> _What to do_
Please output as a JSON list of strings the lines of the items below, one string per line and no blank lines, starting with the line that contains "Click the Endetext vertical scrollbar thumb" and going on through the end of the items. Leave the pictures out of your answer.

> _Stored data_

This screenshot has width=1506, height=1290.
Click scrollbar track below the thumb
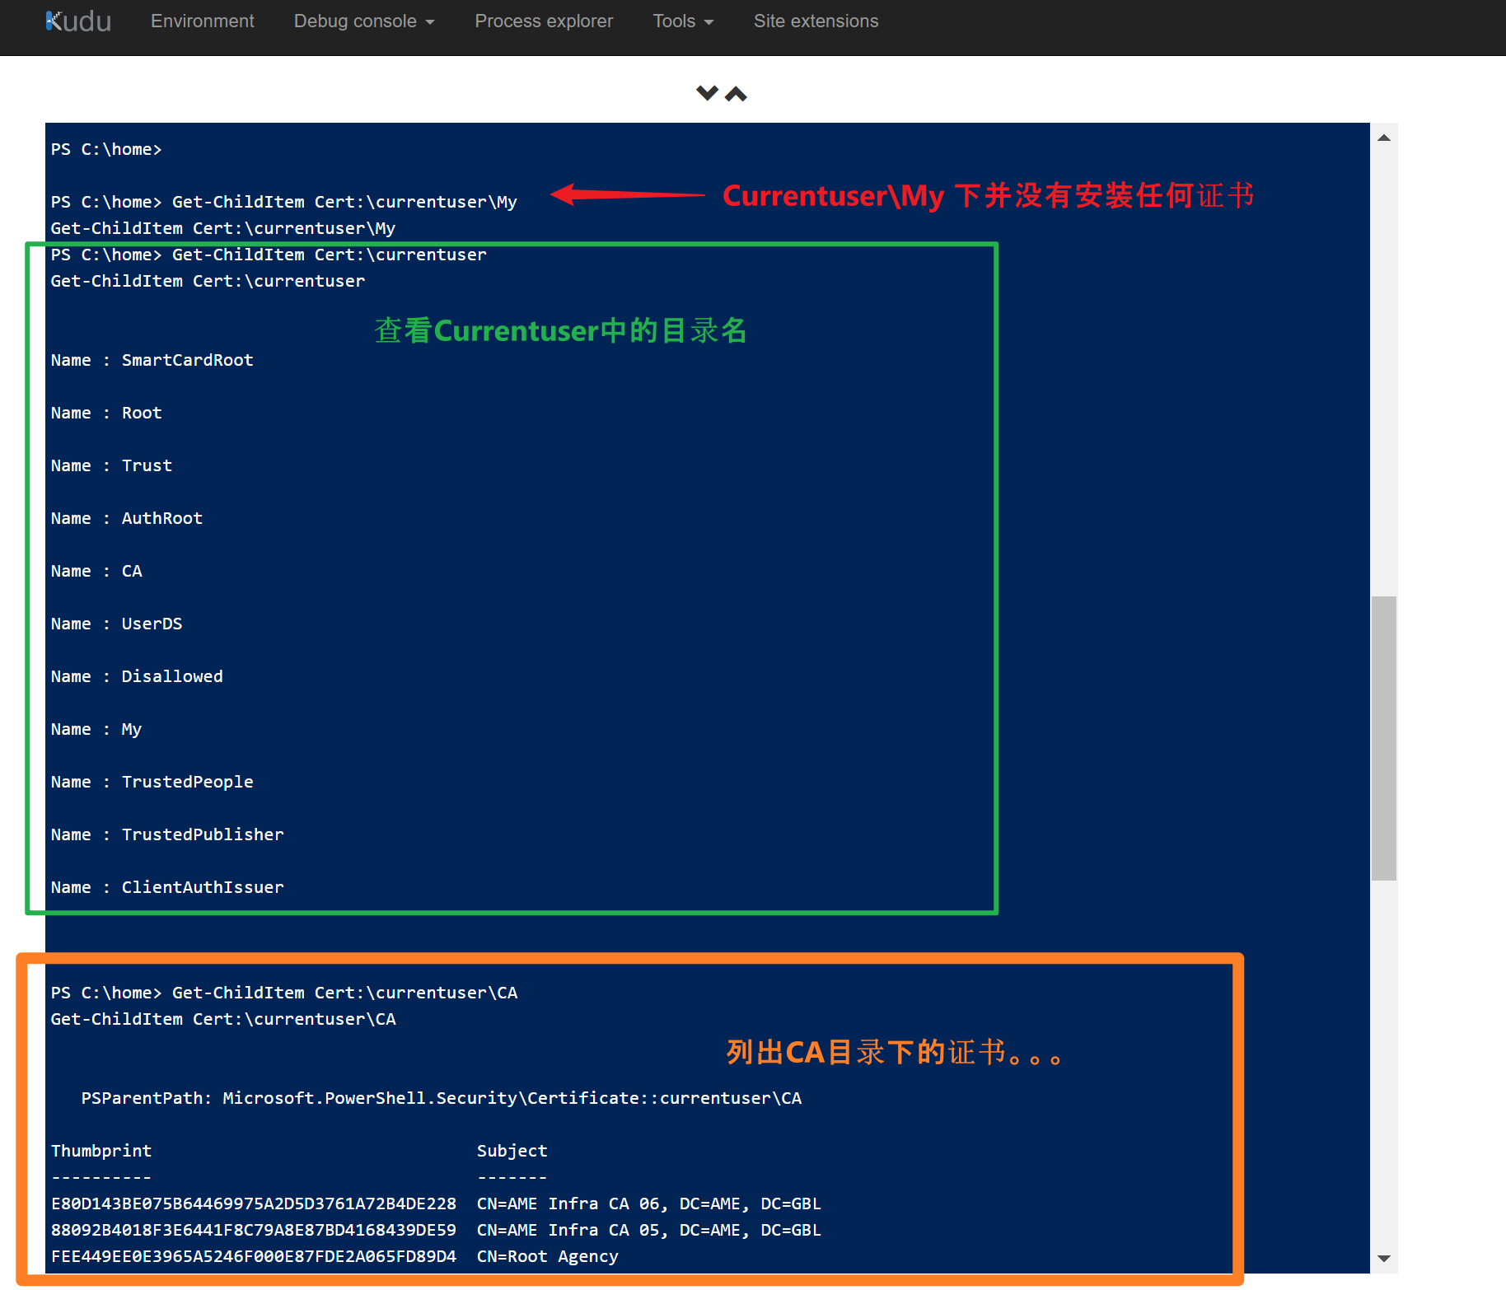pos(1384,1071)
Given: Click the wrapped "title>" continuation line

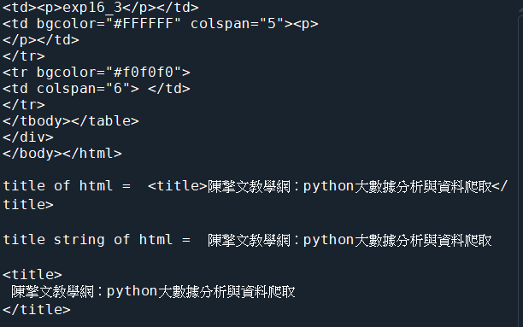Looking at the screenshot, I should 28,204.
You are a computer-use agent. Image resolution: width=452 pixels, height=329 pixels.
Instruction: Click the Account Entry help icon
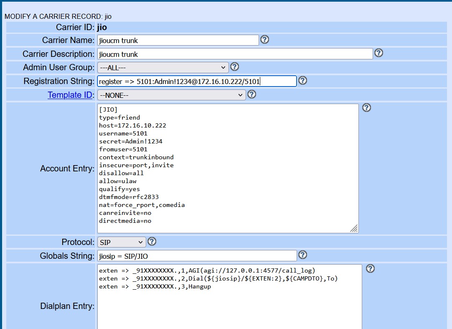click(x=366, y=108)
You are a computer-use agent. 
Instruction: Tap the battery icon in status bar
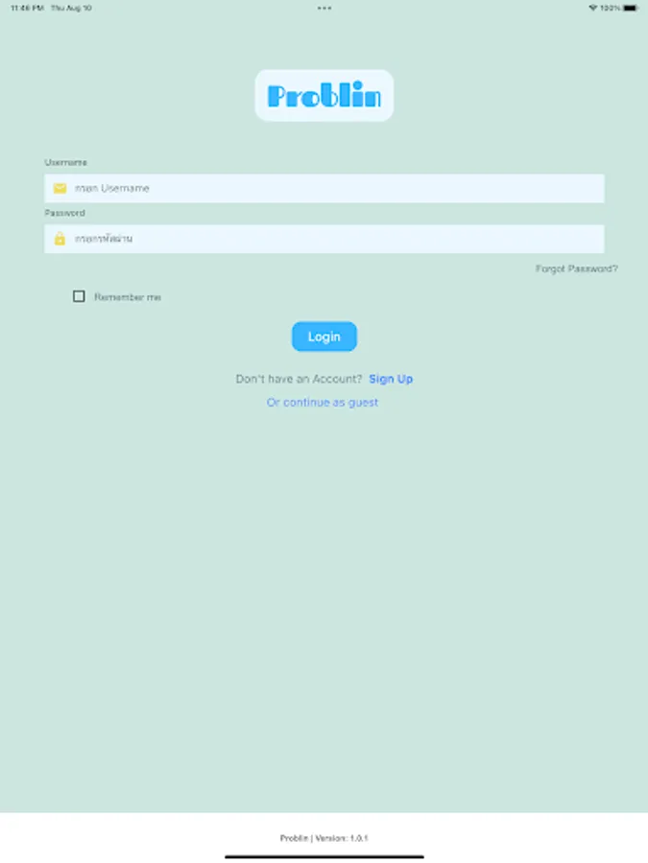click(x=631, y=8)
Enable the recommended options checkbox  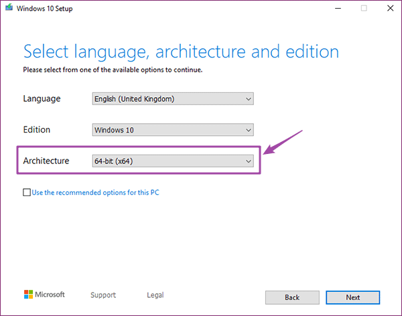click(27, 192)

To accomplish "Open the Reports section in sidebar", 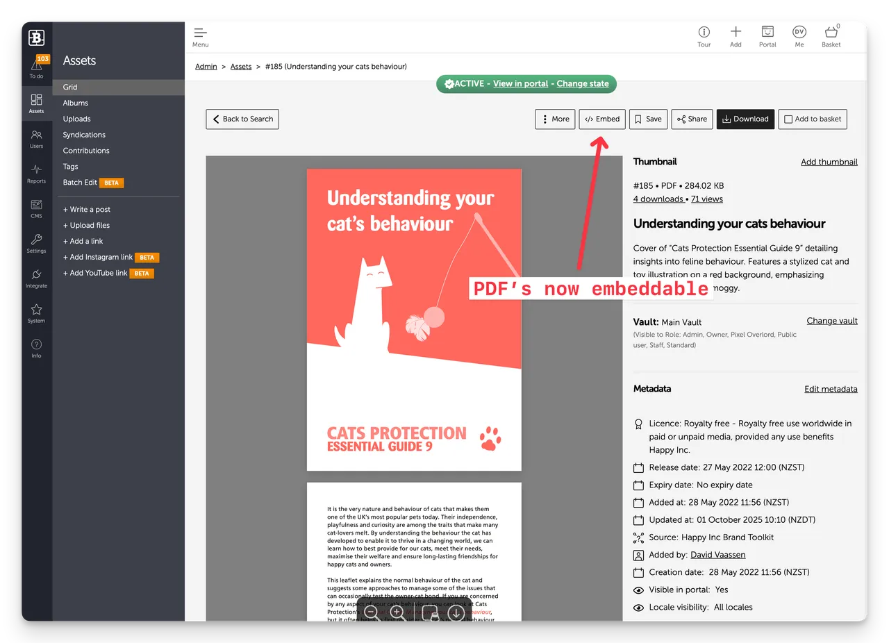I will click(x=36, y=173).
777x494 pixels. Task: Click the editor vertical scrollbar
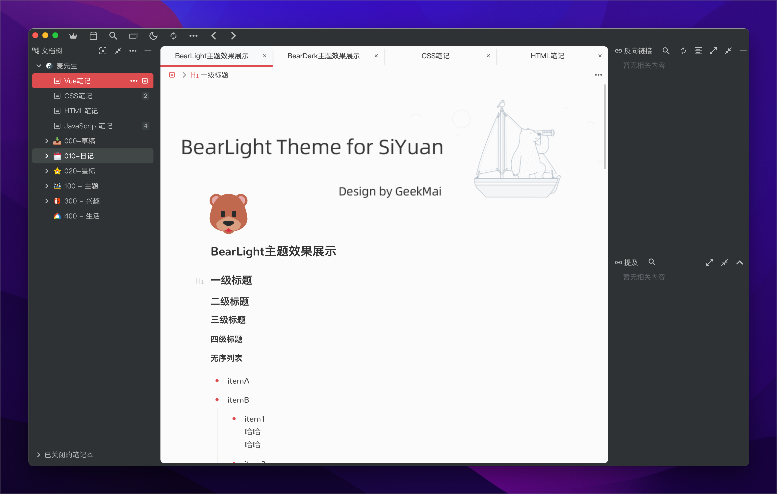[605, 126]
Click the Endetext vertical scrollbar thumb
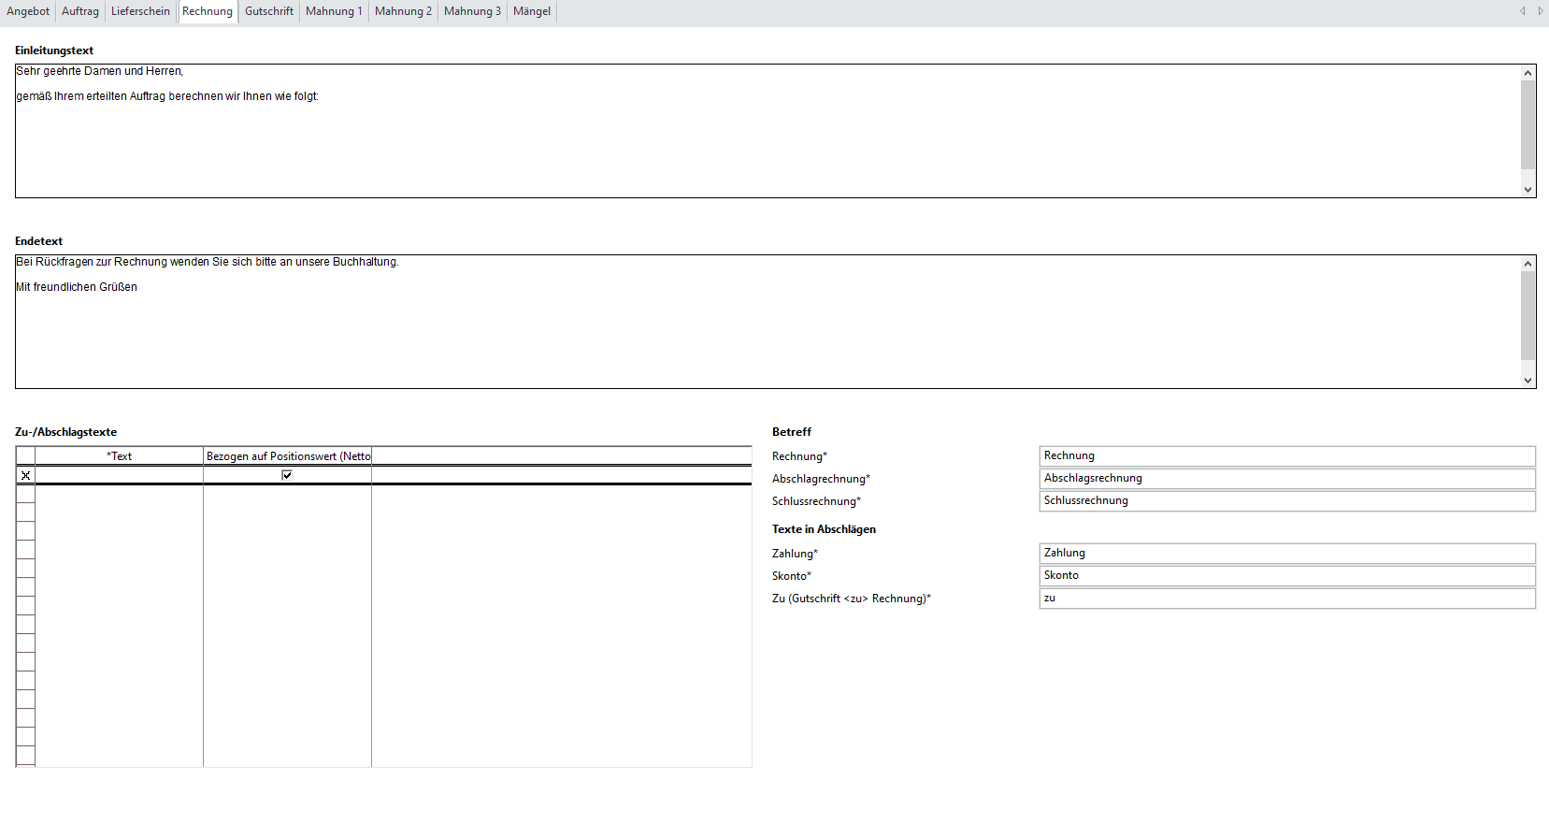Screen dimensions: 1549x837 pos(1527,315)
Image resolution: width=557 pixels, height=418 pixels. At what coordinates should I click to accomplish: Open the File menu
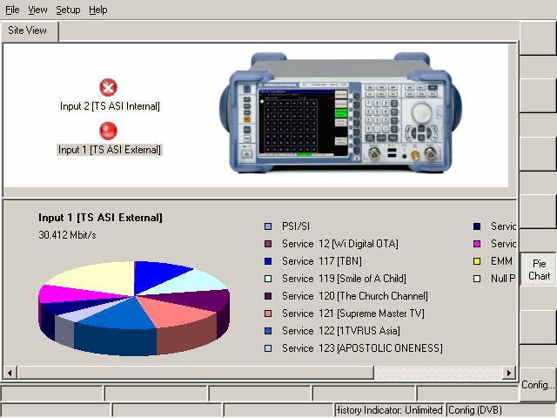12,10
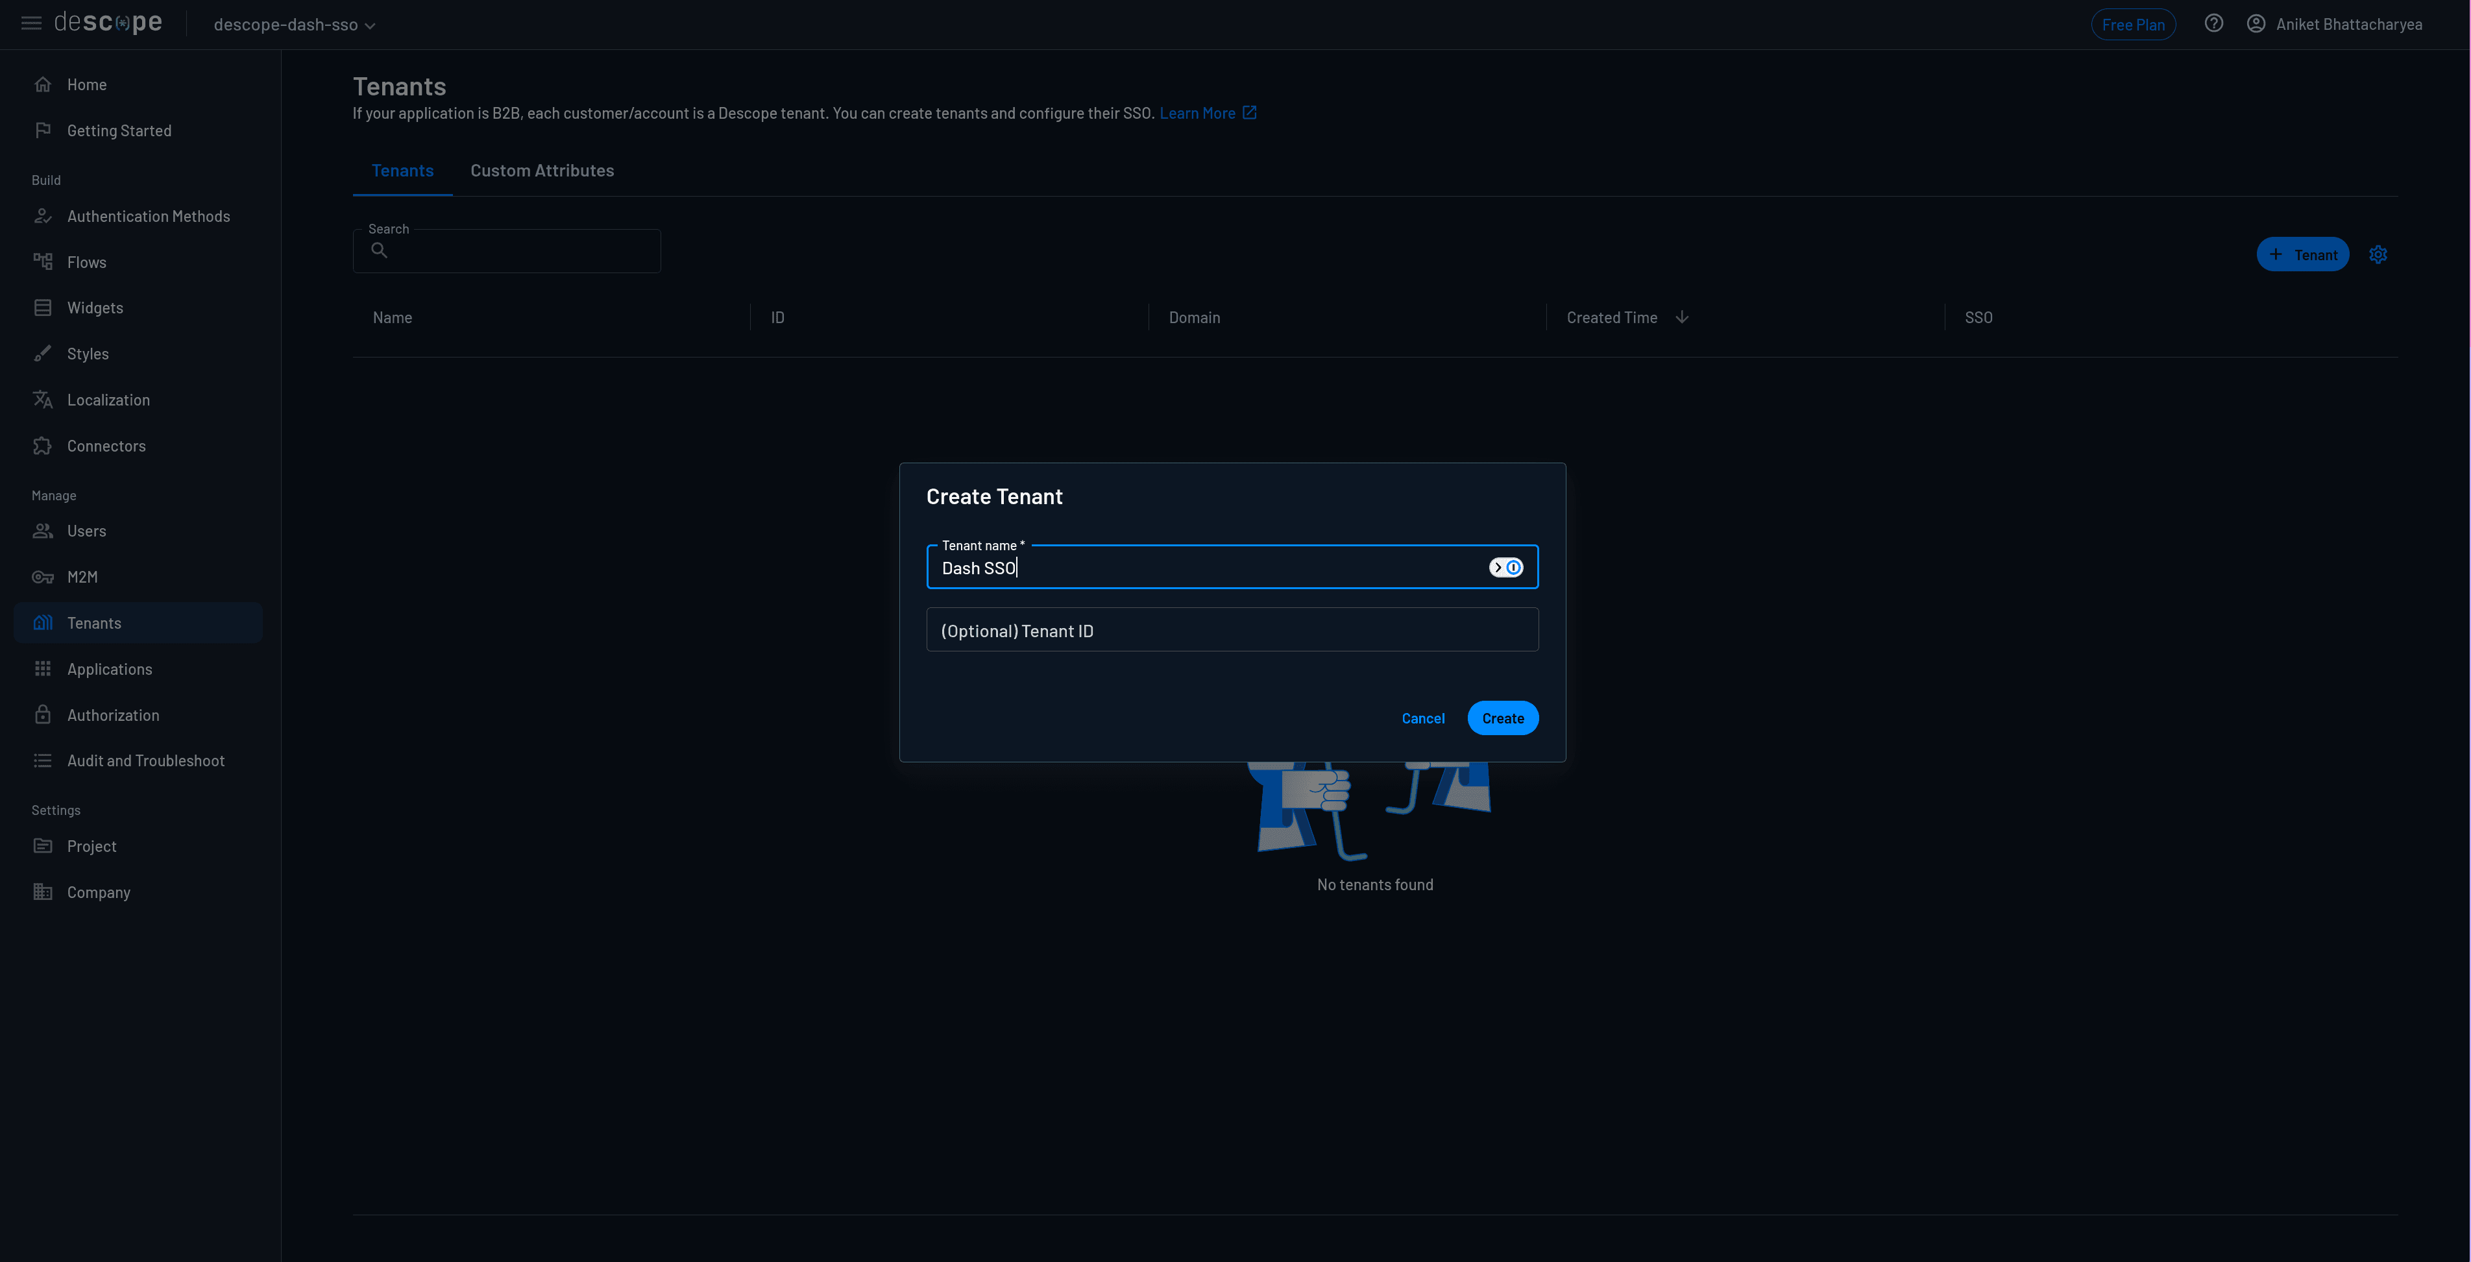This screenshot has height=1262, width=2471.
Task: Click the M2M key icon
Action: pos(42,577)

> _Problem solution_
[
  "Click the Endetext vertical scrollbar thumb",
  "Screen dimensions: 1549x837 pos(1527,315)",
  "Image resolution: width=557 pixels, height=418 pixels. At what coordinates should I click to accomplish: Open the File menu",
  "12,10",
  "This screenshot has height=1262, width=2471.",
  "Task: Click the M2M key icon",
  "Action: pos(42,577)"
]